Shopee Mall application: yang sering bikin gagal
Shopee Mall meningkatkan trust dan eksposur — tapi proses aplikasinya ketat. Berikut yang sering bikin merchant ditolak.
Naik dari Shopee biasa ke Shopee Mall adalah lompatan signifikan untuk brand. Trust badge, eksposur lebih, dan akses ke Mall promo adalah benefit yang tangible. Tapi proses aplikasinya tidak straightforward.
Persyaratan utama
- Brand harus terdaftar resmi (HKI/merek dagang)
- Punya legalitas perusahaan (PT/CV/UD)
- Track record minimal 3 bulan di Shopee dengan rating > 4.7
- Defect rate di bawah threshold
- Late shipment rate di bawah threshold
Yang sering jadi blocker
- Defect rate tinggi karena oversell
Inventory yang tidak akurat menyebabkan pesanan dikonfirmasi padahal stok kosong. Solusi: single source of truth untuk inventory.

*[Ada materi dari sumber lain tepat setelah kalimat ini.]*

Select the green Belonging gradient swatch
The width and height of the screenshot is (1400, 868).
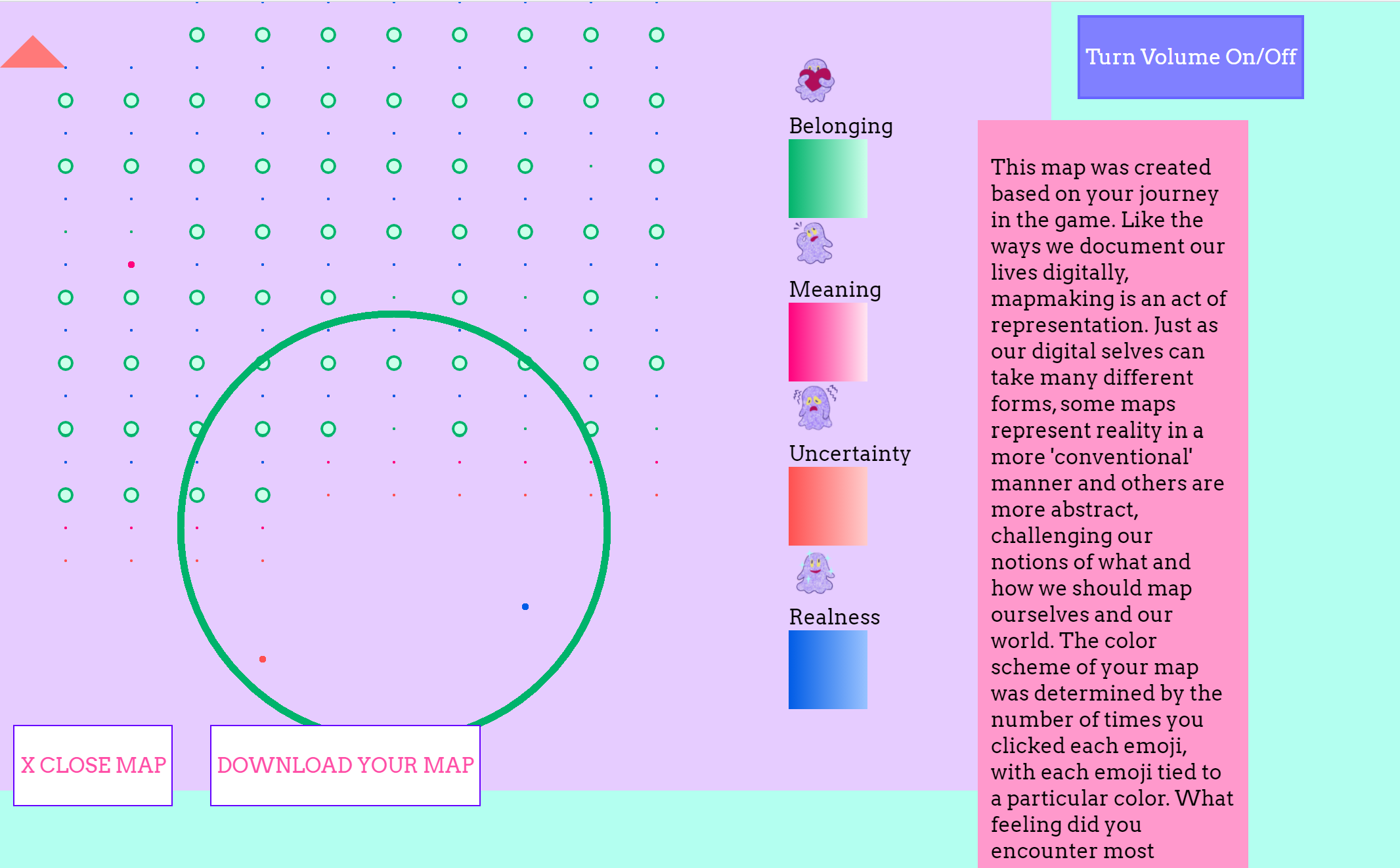point(827,179)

- Late shipment karena routing manual
Tim CS pilih gudang manual, sering keliru. Solusi: auto-routing ke gudang terdekat.

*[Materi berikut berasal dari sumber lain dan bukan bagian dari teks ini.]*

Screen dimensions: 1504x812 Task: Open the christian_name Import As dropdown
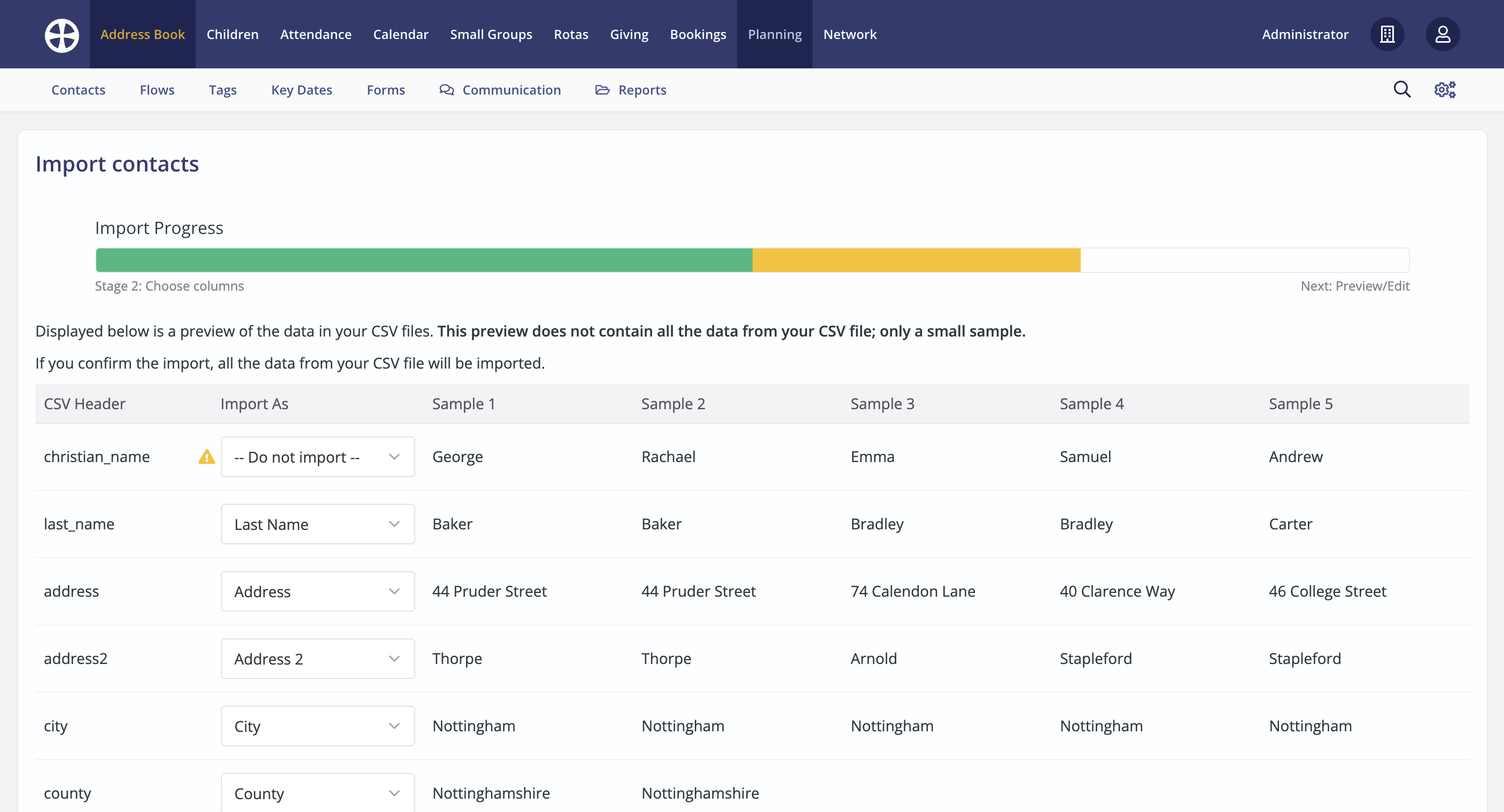pyautogui.click(x=317, y=457)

- Foto produk tidak konsisten
Mall punya standar visual yang ketat. Solusi: master image bank + push otomatis.
- Deskripsi produk tidak SEO-friendly
Kategori tepat dan attribute lengkap meningkatkan discoverability. Solusi: AI product analyst untuk audit deskripsi.
Persiapan 3 bulan sebelum apply
Mulai treat Shopee biasa dengan disiplin Mall. Targetkan:
- Defect rate < 1%
- Late shipment < 1%
- Rating > 4.8
- Response time < 4 jam
- Active listings > 50 dengan foto dan deskripsi lengkap
Setelah diterima
Mall bukan setting-and-forget. Ada quarterly review. Brand yang konsisten dapat akses ke promo eksklusif Mall. Yang slip down bisa kena demote.